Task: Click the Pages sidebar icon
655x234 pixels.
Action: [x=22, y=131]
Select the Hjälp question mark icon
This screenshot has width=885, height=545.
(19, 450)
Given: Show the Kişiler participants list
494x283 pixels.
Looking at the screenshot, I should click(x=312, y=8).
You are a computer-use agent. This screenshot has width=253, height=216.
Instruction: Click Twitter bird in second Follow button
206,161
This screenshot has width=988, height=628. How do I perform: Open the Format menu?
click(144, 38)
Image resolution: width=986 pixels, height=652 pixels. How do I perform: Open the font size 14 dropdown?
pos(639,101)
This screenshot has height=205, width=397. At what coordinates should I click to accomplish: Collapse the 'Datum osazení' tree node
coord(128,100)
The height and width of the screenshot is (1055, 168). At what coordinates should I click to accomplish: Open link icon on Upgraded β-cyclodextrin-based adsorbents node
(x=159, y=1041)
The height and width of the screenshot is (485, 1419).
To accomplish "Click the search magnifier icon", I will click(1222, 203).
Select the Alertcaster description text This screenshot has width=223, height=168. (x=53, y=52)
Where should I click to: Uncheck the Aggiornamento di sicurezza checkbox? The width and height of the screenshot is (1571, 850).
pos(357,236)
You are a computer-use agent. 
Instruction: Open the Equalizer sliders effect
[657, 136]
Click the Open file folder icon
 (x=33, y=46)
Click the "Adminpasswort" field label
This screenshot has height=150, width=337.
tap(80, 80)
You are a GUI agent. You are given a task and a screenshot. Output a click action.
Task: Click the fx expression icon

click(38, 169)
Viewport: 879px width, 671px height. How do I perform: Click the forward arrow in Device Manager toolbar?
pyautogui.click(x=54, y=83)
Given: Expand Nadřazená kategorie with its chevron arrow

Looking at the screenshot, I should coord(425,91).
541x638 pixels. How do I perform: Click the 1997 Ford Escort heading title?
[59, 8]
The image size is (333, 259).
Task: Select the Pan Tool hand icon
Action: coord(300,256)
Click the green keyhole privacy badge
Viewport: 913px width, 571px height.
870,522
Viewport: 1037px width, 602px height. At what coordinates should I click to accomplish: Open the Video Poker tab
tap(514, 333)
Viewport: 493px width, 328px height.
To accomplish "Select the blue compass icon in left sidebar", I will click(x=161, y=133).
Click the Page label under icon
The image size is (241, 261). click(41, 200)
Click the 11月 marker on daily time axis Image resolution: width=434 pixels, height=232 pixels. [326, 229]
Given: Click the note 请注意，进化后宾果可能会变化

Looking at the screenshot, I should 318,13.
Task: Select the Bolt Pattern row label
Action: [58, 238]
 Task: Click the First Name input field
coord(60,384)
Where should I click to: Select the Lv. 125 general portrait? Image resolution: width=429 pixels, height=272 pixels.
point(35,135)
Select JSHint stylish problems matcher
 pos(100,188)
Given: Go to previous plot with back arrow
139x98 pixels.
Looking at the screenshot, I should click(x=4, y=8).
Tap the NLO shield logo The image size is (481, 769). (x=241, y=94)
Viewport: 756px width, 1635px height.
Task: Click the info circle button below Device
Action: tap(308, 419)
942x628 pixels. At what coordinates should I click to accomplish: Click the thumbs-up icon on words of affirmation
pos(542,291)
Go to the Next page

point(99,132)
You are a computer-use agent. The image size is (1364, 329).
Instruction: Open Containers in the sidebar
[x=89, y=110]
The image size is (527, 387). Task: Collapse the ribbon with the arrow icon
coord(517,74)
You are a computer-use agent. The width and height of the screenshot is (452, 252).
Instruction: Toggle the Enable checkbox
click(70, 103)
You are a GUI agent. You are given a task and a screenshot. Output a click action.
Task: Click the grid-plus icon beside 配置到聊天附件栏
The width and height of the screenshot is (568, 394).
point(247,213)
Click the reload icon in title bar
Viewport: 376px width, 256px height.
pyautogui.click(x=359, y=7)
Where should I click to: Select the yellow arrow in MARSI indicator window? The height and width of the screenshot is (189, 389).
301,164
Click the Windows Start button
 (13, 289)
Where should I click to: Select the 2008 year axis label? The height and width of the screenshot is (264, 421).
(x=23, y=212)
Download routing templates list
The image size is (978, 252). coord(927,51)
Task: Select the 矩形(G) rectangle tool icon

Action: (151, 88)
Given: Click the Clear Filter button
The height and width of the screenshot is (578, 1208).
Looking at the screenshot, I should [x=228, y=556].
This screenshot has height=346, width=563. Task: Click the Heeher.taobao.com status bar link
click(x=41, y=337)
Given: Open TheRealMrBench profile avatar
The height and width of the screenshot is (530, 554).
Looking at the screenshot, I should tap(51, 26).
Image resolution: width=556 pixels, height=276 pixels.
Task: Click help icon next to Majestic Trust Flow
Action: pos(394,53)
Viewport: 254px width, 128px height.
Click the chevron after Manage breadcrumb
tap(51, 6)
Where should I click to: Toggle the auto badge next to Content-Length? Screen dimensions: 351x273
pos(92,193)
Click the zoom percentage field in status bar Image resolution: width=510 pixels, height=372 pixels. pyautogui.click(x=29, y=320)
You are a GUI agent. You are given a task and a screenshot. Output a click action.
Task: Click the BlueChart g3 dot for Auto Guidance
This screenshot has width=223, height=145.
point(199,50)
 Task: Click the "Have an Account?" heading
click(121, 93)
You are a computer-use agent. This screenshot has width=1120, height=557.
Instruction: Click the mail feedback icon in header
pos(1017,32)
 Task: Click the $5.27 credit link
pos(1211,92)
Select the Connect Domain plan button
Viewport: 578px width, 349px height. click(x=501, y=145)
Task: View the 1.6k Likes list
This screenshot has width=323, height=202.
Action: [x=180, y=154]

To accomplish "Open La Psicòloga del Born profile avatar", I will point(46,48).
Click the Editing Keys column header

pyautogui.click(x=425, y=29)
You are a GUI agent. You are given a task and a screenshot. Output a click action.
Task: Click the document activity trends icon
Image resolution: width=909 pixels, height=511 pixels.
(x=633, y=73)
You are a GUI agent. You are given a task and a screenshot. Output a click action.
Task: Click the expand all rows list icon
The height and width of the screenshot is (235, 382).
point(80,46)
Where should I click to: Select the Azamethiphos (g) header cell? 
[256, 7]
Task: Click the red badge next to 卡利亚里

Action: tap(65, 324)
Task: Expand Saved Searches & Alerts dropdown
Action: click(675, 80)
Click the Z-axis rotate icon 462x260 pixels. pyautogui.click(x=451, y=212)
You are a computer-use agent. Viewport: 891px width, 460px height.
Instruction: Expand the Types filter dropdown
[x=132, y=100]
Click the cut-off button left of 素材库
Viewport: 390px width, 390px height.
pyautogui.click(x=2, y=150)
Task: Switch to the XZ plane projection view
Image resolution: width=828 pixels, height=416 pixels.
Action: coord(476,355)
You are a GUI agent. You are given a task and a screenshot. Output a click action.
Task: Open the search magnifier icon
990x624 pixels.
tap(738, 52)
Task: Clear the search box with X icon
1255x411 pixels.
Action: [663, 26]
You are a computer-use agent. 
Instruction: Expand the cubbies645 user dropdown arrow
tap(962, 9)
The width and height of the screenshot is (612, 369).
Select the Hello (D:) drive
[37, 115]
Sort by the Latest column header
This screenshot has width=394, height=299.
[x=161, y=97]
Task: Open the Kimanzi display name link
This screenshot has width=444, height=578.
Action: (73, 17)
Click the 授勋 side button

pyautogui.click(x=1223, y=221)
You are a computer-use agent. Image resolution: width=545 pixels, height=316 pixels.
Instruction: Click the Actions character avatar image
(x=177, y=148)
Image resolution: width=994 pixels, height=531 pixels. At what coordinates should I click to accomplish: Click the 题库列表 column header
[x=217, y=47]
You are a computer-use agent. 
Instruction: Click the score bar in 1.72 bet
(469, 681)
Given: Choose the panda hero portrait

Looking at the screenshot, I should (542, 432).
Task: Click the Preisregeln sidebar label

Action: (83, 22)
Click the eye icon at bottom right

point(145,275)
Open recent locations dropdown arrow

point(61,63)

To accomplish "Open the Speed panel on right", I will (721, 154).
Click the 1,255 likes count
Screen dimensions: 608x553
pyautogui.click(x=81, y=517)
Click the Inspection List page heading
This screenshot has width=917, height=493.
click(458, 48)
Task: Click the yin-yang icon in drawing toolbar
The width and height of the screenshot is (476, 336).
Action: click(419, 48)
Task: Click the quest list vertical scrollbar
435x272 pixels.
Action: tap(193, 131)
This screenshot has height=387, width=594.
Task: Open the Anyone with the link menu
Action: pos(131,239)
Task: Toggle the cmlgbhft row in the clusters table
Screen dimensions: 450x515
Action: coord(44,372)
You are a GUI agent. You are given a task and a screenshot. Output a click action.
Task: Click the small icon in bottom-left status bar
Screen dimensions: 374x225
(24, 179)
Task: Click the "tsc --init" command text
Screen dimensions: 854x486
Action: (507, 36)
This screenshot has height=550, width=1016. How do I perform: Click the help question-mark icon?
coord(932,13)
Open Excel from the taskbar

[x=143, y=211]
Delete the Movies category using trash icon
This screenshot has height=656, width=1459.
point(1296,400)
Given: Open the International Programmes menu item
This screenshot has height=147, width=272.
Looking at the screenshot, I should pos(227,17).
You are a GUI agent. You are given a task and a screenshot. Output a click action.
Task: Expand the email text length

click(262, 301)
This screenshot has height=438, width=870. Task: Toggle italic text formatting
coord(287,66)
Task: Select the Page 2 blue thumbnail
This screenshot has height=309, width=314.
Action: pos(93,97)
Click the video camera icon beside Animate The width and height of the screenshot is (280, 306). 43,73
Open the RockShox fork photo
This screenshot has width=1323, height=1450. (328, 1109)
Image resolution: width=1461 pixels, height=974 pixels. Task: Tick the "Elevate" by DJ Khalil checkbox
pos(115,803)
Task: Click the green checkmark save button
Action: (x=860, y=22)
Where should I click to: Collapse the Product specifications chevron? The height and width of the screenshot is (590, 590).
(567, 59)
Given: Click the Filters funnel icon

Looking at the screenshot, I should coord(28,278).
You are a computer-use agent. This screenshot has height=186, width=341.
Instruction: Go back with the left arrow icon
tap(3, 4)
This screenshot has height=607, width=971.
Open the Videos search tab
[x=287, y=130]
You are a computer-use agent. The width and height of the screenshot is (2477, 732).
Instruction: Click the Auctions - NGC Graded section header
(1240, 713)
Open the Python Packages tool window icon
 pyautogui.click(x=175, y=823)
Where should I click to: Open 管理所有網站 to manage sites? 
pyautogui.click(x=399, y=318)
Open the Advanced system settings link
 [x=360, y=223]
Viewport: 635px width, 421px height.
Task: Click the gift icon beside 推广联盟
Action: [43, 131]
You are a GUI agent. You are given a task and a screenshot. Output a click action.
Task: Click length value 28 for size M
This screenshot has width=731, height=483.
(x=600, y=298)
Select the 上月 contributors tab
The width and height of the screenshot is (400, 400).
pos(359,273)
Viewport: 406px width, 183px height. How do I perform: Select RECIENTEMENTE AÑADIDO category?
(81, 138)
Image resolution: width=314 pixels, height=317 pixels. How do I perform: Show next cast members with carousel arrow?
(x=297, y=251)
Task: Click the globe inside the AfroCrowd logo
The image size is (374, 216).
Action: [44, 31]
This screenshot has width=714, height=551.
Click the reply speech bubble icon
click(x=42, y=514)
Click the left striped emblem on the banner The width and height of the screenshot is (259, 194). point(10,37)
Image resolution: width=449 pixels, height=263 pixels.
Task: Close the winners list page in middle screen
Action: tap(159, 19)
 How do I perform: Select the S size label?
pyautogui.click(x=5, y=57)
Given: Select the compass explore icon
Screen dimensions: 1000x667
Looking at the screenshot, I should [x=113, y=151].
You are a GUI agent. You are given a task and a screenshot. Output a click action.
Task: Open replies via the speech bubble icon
=======
> Exercise: Take the line with "How do I perform: Select the S size label?" and every line after it in the data, and please reproduce them exactly, leaving out all other lines.

> Result for this exercise:
 How do I perform: Select the S size label?
pyautogui.click(x=5, y=57)
Given: Select the compass explore icon
Screen dimensions: 1000x667
Looking at the screenshot, I should [x=113, y=151].
You are a GUI agent. You are given a task and a screenshot. Output a click action.
Task: Open replies via the speech bubble icon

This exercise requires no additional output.